In the latest C++1y draft(N3936) this is clearly undefined behavior since the language on indeterminate values and undefined behavior has been clarified and it now says in section 8.5:

[...]If an indeterminate value is produced by an evaluation, the behavior is undefined except in the following cases;

and goes on to list exception for some unsigned narrow character types only.

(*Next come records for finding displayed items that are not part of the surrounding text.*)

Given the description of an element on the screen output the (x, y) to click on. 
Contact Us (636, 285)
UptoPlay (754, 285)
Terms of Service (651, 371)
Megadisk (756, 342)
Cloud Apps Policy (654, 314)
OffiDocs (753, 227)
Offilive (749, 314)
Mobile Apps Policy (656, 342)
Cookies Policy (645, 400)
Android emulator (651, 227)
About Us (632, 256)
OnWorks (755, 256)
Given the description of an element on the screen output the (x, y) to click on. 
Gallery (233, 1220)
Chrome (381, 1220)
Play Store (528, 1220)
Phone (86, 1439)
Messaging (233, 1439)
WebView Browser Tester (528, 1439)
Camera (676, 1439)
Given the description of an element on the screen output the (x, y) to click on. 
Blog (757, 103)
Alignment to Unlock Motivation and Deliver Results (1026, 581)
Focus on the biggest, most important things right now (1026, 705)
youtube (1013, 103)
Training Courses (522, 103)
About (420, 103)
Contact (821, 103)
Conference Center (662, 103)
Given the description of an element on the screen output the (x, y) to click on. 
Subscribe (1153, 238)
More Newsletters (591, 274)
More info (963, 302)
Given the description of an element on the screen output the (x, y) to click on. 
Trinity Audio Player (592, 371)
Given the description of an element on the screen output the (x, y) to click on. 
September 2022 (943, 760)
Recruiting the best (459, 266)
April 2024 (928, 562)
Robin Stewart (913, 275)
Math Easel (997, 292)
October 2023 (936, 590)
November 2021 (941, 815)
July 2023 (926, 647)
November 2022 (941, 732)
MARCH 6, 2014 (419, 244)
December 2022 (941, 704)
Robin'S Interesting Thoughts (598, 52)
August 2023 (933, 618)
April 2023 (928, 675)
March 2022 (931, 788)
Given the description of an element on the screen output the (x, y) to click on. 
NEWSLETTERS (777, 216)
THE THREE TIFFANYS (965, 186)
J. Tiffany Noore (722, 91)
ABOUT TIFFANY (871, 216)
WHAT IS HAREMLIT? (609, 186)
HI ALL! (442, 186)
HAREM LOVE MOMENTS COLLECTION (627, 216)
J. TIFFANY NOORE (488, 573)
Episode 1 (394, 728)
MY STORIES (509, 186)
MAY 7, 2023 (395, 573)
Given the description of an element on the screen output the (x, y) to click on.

Previously in C++ we had to rely on the underspecified lvalue-to-rvalue conversion to prove undefined behavior, which is problematic in the general case. In this case we do have an lalue-to-rvalue conversion. If we look at section 5.2.2 Function call paragraph 7 which says (emphasis mine):

When there is no parameter for a given argument, the argument is passed in such a way that the receiving function can obtain the value of the argument by invoking va_arg (18.10). [...] The lvalue-to-rvalue (4.1), array-to-pointer (4.2), and function-to-pointer (4.3) standard conversions are performed on the argument expression.

Answer 4

With respect to C, the behavior of all the examples is may be undefined:

Chapter and verse

3.19.2
1 indeterminate value
either an unspecified value or a trap representation
...
6.2.6 Representations of types
6.2.6.1 General
...
5 Certain object representations need not represent a value of the object type. If the stored value of an object has such a representation and is read by an lvalue expression that does not have character type, the behavior is undefined. If such a representation is produced by a side effect that modifies all or any part of the object by an lvalue expression that does not have character type, the behavior is undefined.⁵⁰⁾ Such a representation is called a trap representation.
...
^{50) Thus, an automatic variable can be initialized to a trap representation without causing undefined behavior, but the value of the variable cannot be used until a proper value is stored in it.}

In all four cases, x has automatic storage duration and is not explicitly initialized, meaning its value is indeterminate; if this indeterminate value is a trap representation, then the behavior is undefined.

EDIT

Removed reference to appendix J, as it is non-normative.